Equation (4) has a clear physicochemical meaning: it provides guidance for selection of the optimal catalyst for a given catalytic reaction. The Fermi level of such a catalyst can be estimated as the arithmetic mean of energies of antibonding molecular orbitals of intermediate compounds. The last term of Equation (5), ${\displaystyle \frac{kT}{2}}ln\left[\left({\displaystyle \frac{k_3}{k_5}}\right)\left({\displaystyle \frac{1+1/K_3)}{1+1/{\tilde{K}}_1}}\right)\right]$, is a function of the temperature and reactant concentration. If parameters $k_3\mathrm{and} k_5$, $K_3 \mathrm{and} {\tilde{K}}_1$ have the same order of magnitude, this term can be neglected. Another goal is related to the search for the optimal temperature regime for the given catalyst/catalytic reaction that reflects the detailed mechanism with estimates of its parameters and Fermi-level considerations. However, the analysis of this problem is a topic for future work.

It is well known that kinetic dependence can be simplified based on the type of catalyst and/or the process conditions for the same catalyst. In Equation (4), we can consider two possible limiting cases: (1) the rate is limited by the adsorption of reactants; (2) the rate is limited by the desorption of products. We assume that $1/{\tilde{k}}_1$ and $1/k_5$ are negligible, since intermediates in weakly chemisorbed states adsorb and desorb quickly for all transition metals. In the first case, when the rate is limited by the adsorption of reactants, we omit the term involving $e^{-{\displaystyle \frac{E_F-E_{ab}^{PZ}}{kT}}}$ in the summation, as it represents the reciprocal of $K_4$ and corresponds to the large fraction of weakly chemisorbed products ($K_4={\displaystyle \frac{N_{PZ}^o}{N_{PZ}^{-}}}\gg 1$). Then, we have

$${\displaystyle \frac{1}{TOF}}=1/k_3+1/k_3\left(\left(1+{\displaystyle \frac{1}{{\tilde{K}}_1}}\right)e^{{\displaystyle \frac{E_F-E_{ab}^{AZ}}{kT}}}\right)$$

(6)

As seen in Equation (6), the TOF decreases as the Fermi level increases, which determines the descending side of the volcano curve. In the case of a rate limit by desorption of products, in Equation (4), the term involving $e^{{\displaystyle \frac{E_F-E_{ab}^{AZ}}{kT}}}$ is negligible as it represents the reciprocal of $K_2$ and corresponds to the large fraction of strong chemisorbed reactants ($K_2={\displaystyle \frac{N_{AZ}^{-}}{N_{AZ}^o}}\gg 1$). Therefore, we have

$${\displaystyle \frac{1}{TOF}}=1/k_3+1/k_5\left(1+{\displaystyle \frac{1}{K_3}}\right)e^{-{\displaystyle \frac{E_F-E_{ab}^{PZ}}{kT}}}$$

(7)

In Equation (7), we retain the term with $1/k_5$, because the exponential function associated with 1/$K_4$ is quite large. In this limiting case, the TOF increases with the Fermi level, which defines the ascending side of the volcano curve.

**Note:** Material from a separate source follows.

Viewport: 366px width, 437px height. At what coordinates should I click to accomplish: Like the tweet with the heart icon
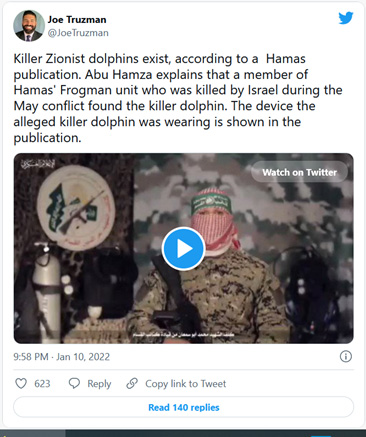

It is important to note that the d-band model for transition metals offers a fundamental framework for connecting the catalytic properties of metals to their electronic structure, including factors such as composition, strain, and surface facets. Norskov and coworkers showed that the binding energy of intermediates serves as a reliable indicator of a catalyst’s reactivity [16]. Additionally, they established correlations between the reactivity of a catalyst and its electronic structure, as well as the behavior of adsorbed intermediates. In a study by Norskov and coworkers [17], based on DFT calculations, it was shown that the electronic structure of adsorbed oxygen serves as a key indicator of its reactivity. In the presented model, we obtained an analytical expression that relates the turnover frequency to the electronic properties of both the metal catalyst (Fermi level) and the intermediates (LUMOs of the reactants and products).

3. Conclusions

The extension of two traditional catalytic mechanisms, Michaelis–Menten and Temkin–Boudart mechanisms, was presented as a 5-step electronic mechanism which includes steps of a Fermi-assisted charging of surface intermediates. Considering the equilibrium constants of steps of electronic transfer, a detailed kinetic equation was obtained and then simplified within this generalized concept. Based on this equation, an expression describing the volcano-shaped dependence of catalytic activity was presented. The optimal energy of the Fermi-level was presented for selecting the ideal catalyst working within this ubiquitous reaction mechanism.